[Source data]
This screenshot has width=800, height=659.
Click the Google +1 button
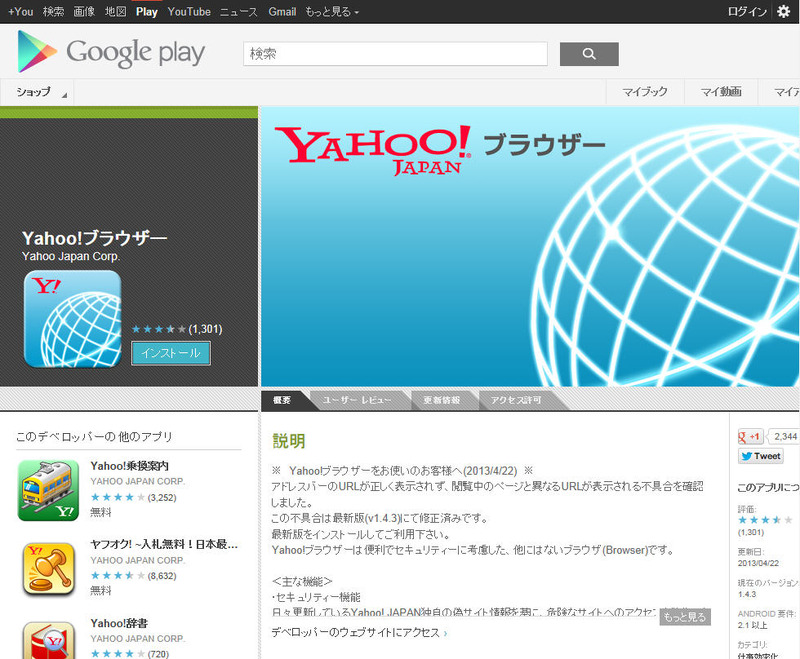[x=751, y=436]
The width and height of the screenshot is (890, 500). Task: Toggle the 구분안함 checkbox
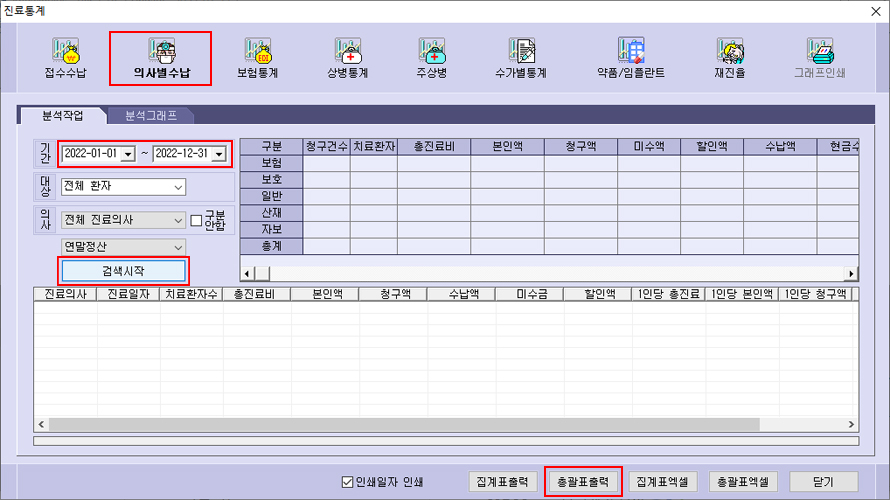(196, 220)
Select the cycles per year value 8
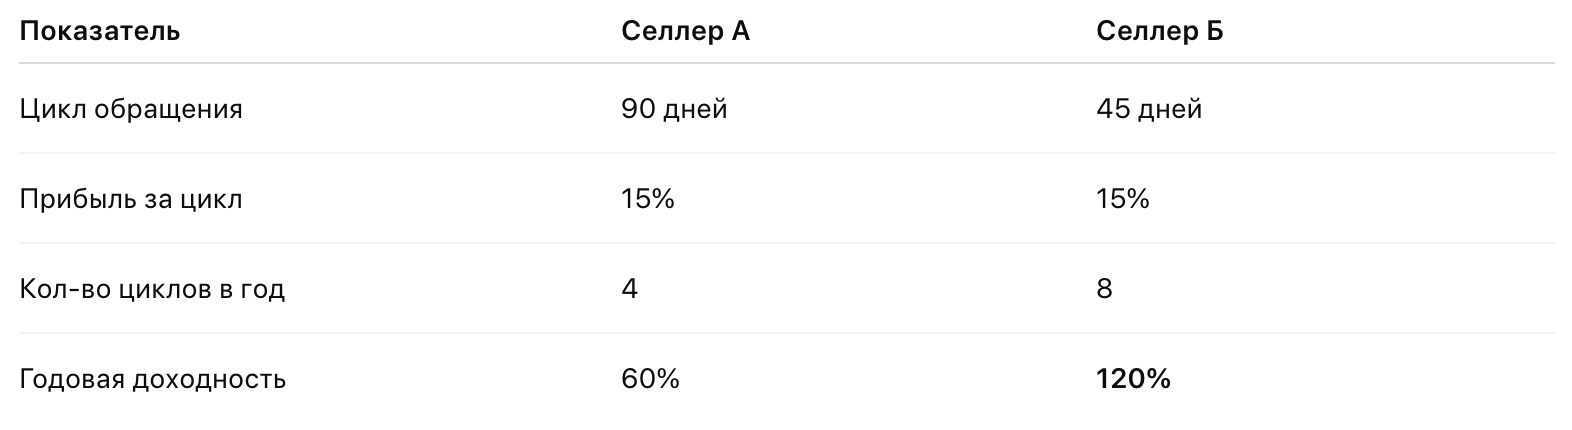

...

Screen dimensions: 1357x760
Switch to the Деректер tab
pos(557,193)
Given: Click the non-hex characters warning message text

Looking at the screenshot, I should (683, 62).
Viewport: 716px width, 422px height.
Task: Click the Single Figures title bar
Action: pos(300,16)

==

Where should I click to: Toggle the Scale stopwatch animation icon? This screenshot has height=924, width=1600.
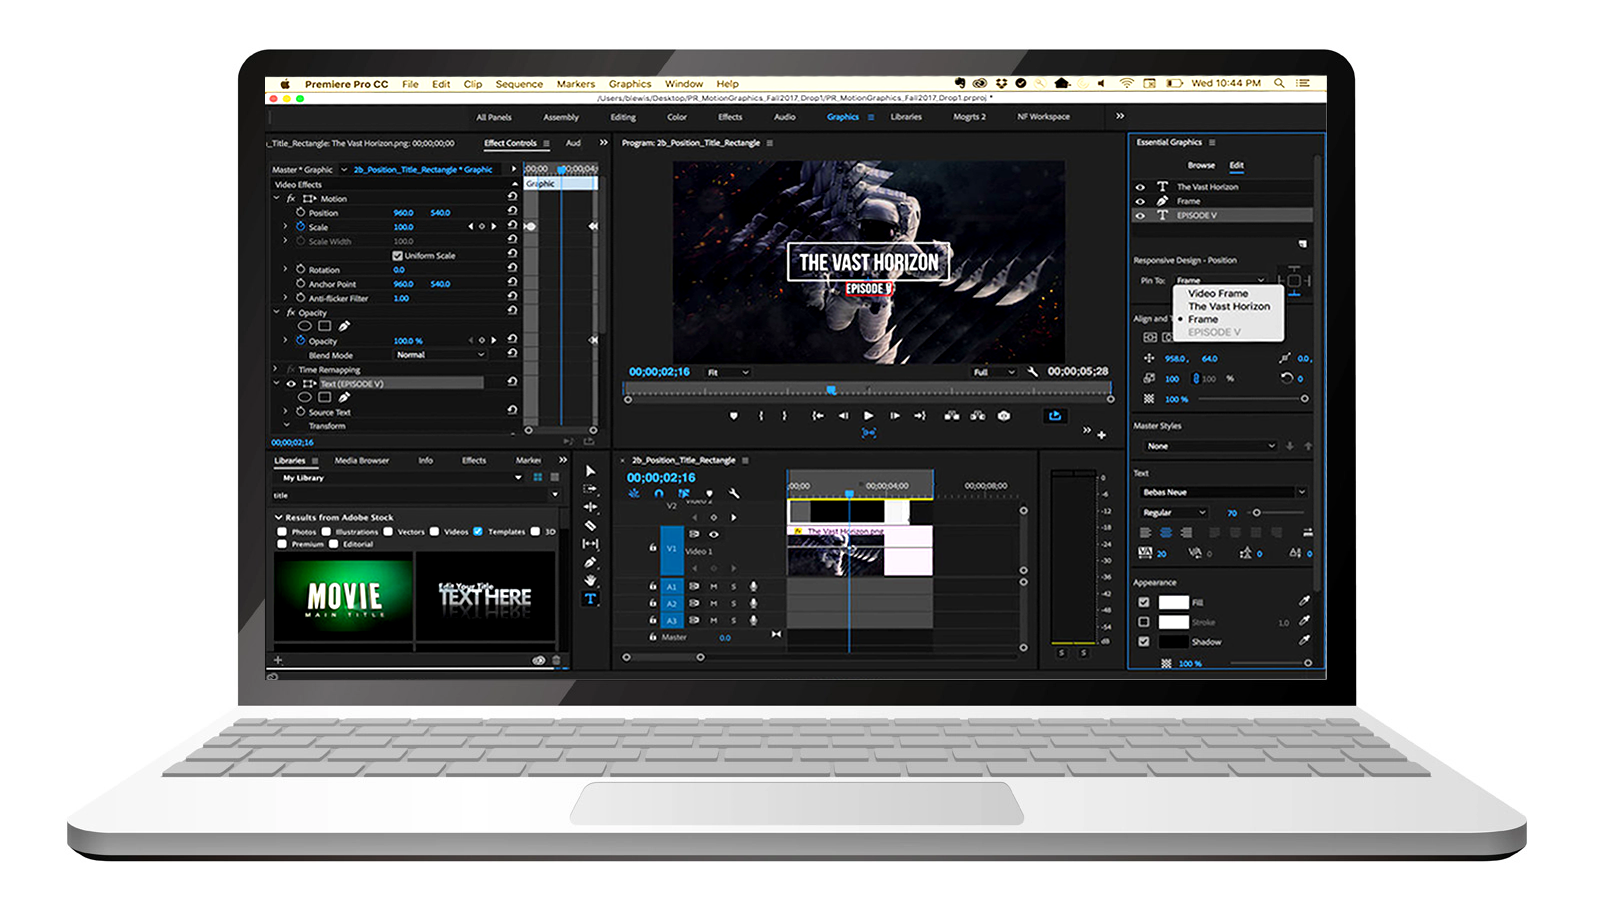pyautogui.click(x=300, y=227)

[Required work] Return word for word the lines of the listing above, starting at the line with "The width and" and ending at the line with "Select the cycles per year value 8", both included. Pictures do not belong in the copy.

[Result for this exercise]
The width and height of the screenshot is (890, 500). Task: Toggle the 구분안함 checkbox
(196, 220)
Select the cycles per year value 8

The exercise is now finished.